EXERCISE DESCRIPTION »
Give back an exact copy of the lines in the records below, from the line that has "Image resolution: width=2362" through the line that has "Browse for a component location directory", and nothing besides.

Items listed in a dataset

··········

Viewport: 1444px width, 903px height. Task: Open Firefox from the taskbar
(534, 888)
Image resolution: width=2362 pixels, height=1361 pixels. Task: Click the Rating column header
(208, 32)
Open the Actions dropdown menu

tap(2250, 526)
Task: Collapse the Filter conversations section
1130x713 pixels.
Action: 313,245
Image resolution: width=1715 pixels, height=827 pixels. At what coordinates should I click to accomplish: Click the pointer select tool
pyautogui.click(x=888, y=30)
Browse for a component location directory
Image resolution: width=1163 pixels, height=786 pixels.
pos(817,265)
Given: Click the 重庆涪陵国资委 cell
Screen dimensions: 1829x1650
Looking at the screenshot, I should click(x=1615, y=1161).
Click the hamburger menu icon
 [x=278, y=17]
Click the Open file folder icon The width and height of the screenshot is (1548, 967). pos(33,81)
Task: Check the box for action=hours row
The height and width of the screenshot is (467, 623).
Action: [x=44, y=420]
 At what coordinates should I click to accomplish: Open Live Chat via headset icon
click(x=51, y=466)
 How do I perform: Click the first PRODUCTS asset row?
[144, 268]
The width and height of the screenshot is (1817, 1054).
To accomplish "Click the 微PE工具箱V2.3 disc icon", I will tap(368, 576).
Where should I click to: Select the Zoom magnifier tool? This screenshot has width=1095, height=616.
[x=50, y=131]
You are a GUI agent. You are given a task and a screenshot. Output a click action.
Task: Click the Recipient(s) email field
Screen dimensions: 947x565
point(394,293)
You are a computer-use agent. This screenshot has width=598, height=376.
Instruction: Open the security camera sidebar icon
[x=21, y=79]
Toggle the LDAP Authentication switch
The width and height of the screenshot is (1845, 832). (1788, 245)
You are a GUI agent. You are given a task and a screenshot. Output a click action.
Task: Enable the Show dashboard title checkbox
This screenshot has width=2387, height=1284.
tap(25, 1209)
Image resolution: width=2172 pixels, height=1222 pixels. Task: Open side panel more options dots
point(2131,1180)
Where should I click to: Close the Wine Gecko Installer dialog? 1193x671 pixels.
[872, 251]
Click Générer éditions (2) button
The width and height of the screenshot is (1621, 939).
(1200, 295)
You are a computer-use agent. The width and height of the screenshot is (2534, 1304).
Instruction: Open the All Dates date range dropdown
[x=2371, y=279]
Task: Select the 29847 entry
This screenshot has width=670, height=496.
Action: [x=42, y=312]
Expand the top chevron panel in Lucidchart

··········

FINISHED EXERCISE »
Image resolution: width=2362 pixels, height=1361 pixels. Task: Click the Rating column header
(208, 32)
Open the Actions dropdown menu

tap(2250, 526)
Task: Collapse the Filter conversations section
1130x713 pixels.
Action: 313,245
Image resolution: width=1715 pixels, height=827 pixels. At what coordinates should I click to accomplish: Click the pointer select tool
pyautogui.click(x=888, y=30)
Browse for a component location directory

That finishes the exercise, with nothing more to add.